No dispongo de embarcación, pero tengo buenos amigos que han sido generosos invitándome a la suya. Ir en busca de las Columbretes, frente a Castellón, repasar el delta del Ebre con sus peligrosos bajíos o visitar la mineralidad imponente de los acantilados de Tossa nos hace querer más a este país que Joaquín Ruyra nos enseñó a amar a través del mar.
Los catalanes tenemos el privilegio de ver salir el sol cada mañana por el mar. Es un espectáculo, cuando las nubes lo permiten. Desde mi balcón, donde escribo, lo veo casi a diario. Aparece anunciado primero por rojizos fondos, que van del púrpura a un oro verdáceo.

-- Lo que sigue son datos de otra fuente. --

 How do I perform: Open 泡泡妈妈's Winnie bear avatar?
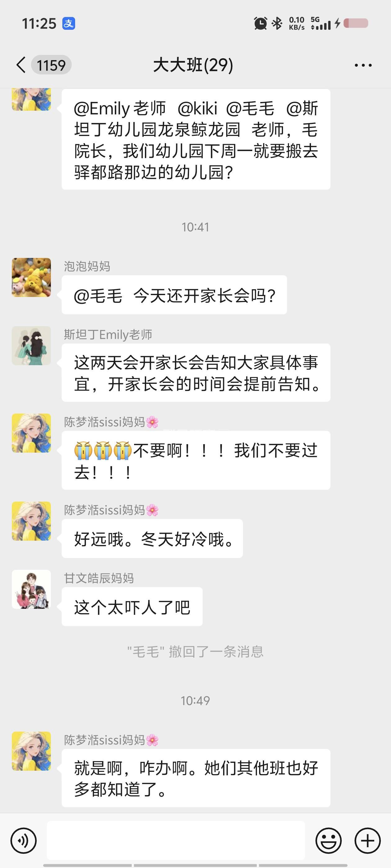click(x=31, y=277)
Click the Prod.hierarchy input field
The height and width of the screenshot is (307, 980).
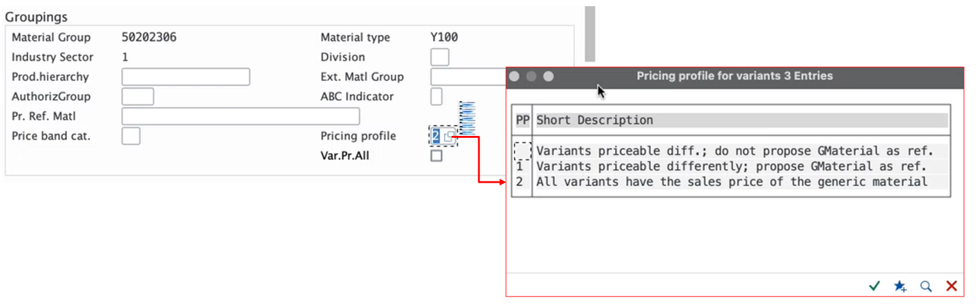tap(185, 77)
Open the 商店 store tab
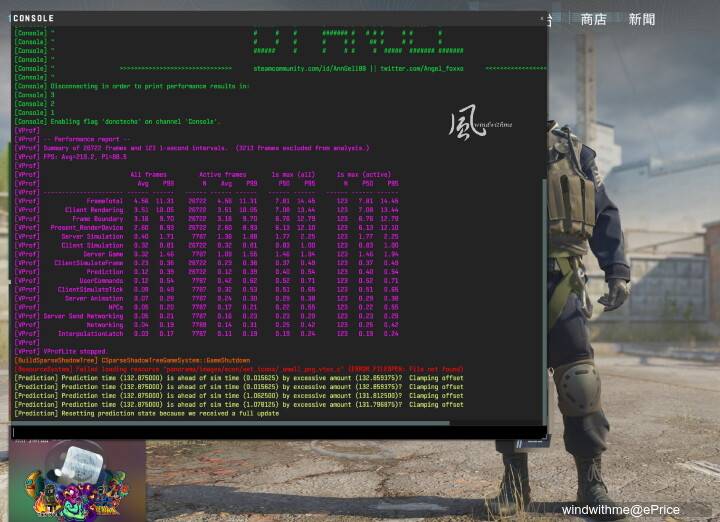The height and width of the screenshot is (522, 720). (x=593, y=19)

Antes de ver cómo asoma, nos llega una refracción, un primer rayo desviado por el cielo, que es el aviso de que el gigante se ha despertado y está a punto de salir. Lo hace silencioso, majestuoso, imponente. Sostenía Eric Rohmer en El momento azul que justo antes de romperse la noche se producía un extraño y maravilloso silencio. Cuando el sol asoma todo se detiene en el escenario que espera esa señal para lanzarse a una vida agitada en busca de subsistencia. Hasta el mar se encalma en ese instante.

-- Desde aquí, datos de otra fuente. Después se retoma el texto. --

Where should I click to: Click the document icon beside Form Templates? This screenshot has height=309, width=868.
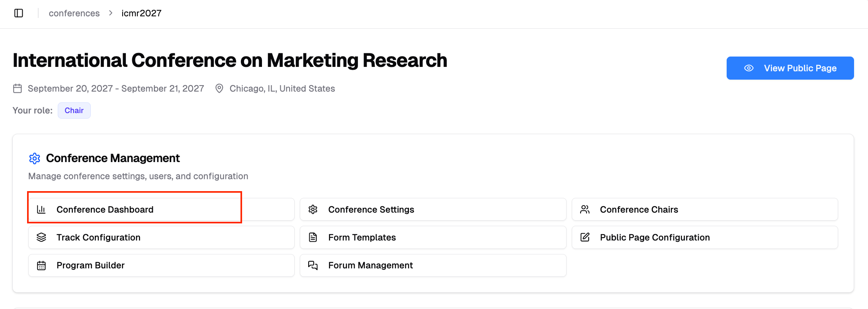[x=313, y=237]
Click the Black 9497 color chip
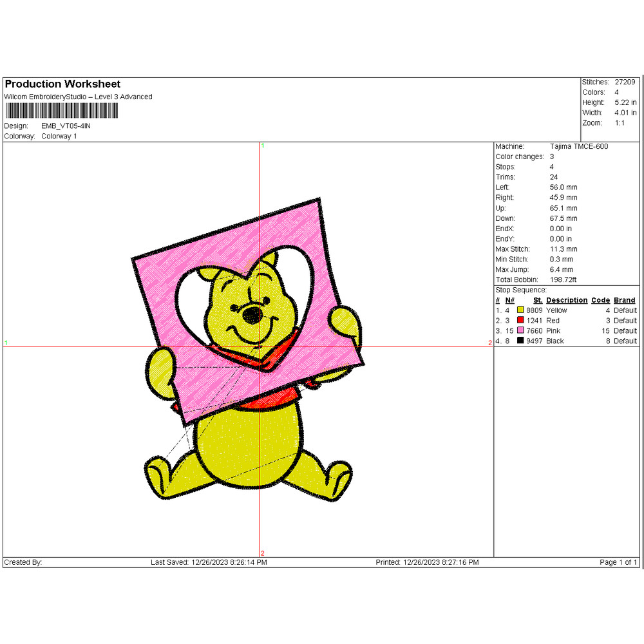This screenshot has height=644, width=644. (519, 341)
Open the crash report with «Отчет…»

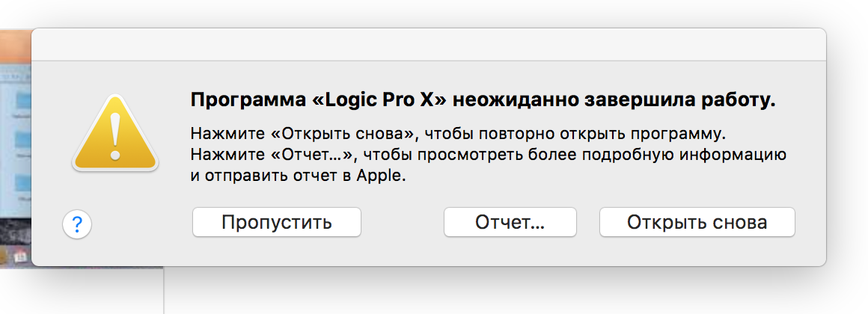point(510,223)
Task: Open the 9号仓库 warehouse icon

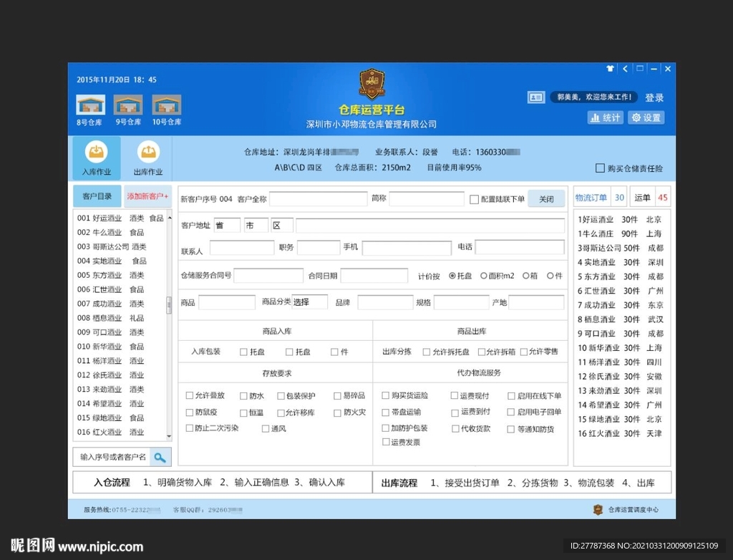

Opino que el turismo es lacerante con el mar, que las motos acuáticas deberían estar prohibidas y que no debiera haber motoras que superasen los 20 nudos de velocidad. Porque es un despropósito, una ofensa marina, creer que el agua es una autopista. Como igual de lacerante es arrojar la basura de lo que nos sobra al mar, convertido casi en un inmenso vertedero. He visto fotografías espeluznantes del fondo de Port Lligat con neveras y lavadoras arrojadas al mar.

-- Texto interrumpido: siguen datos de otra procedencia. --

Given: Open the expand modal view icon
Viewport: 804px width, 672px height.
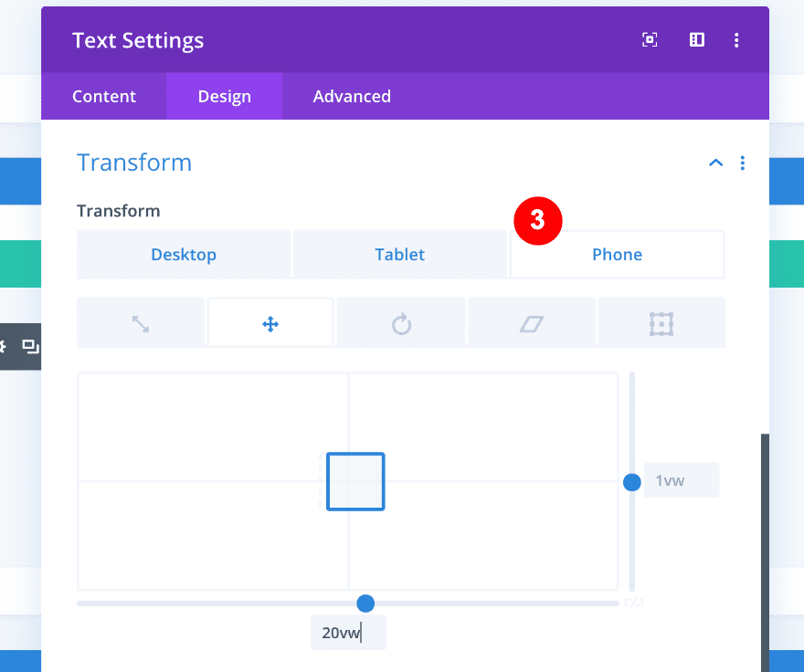Looking at the screenshot, I should 649,39.
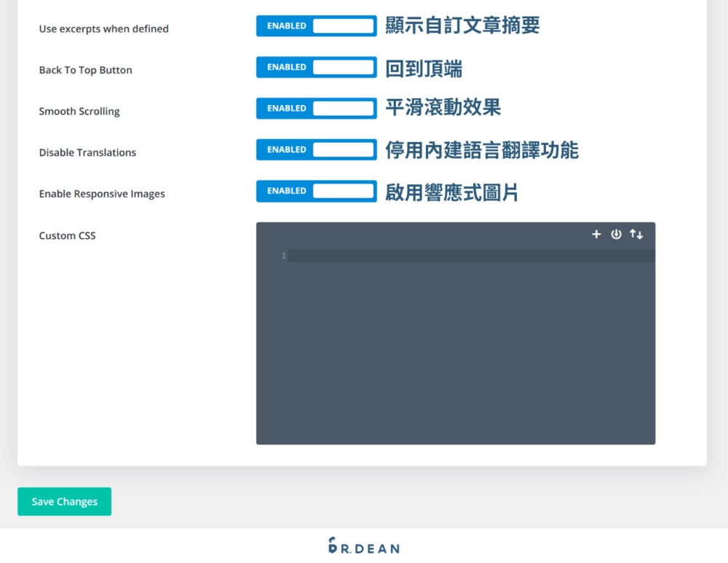
Task: Turn off the Back To Top Button switch
Action: 316,67
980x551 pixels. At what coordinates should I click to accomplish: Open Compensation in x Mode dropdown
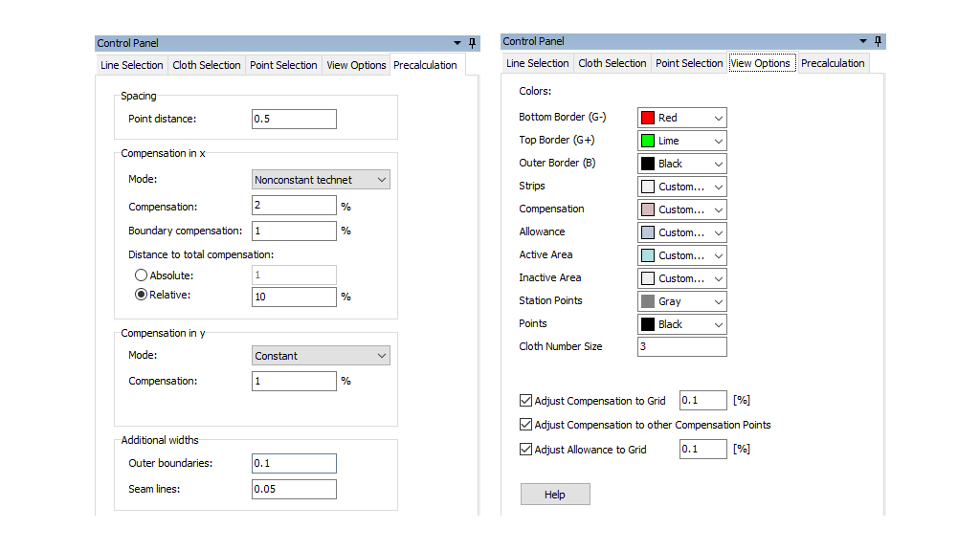pos(321,180)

A veces hago lo que llamo una ‘navegación literaria’, que consiste en leer las exquisitas obras de Joseph Conrad, o de Melville o Stevenson, sobre el mar. Pero si estoy más animado y despierto en Les Cases d’Alcanar, en Villa Carmen, que fue casa de marqueses y ahora mi amigo Haakon la ha convertido para huéspedes, entonces me bajo al pequeño puerto, hablo con la señora María que desmalla los últimos peces que se engancharon en la red, y me hago con unos lenguados o unas doradas, o lo que se tercie (y María me regala unas canaillas para que me haga un aperitivo) y regreso a Villa Carmen para desayunar mientras se alza el telón.
Sostengo que esa es una manera muy placentera, estival, de hacer país. Porque en el fondo, toda nuestra vida es un navegar y mirarnos en el mar.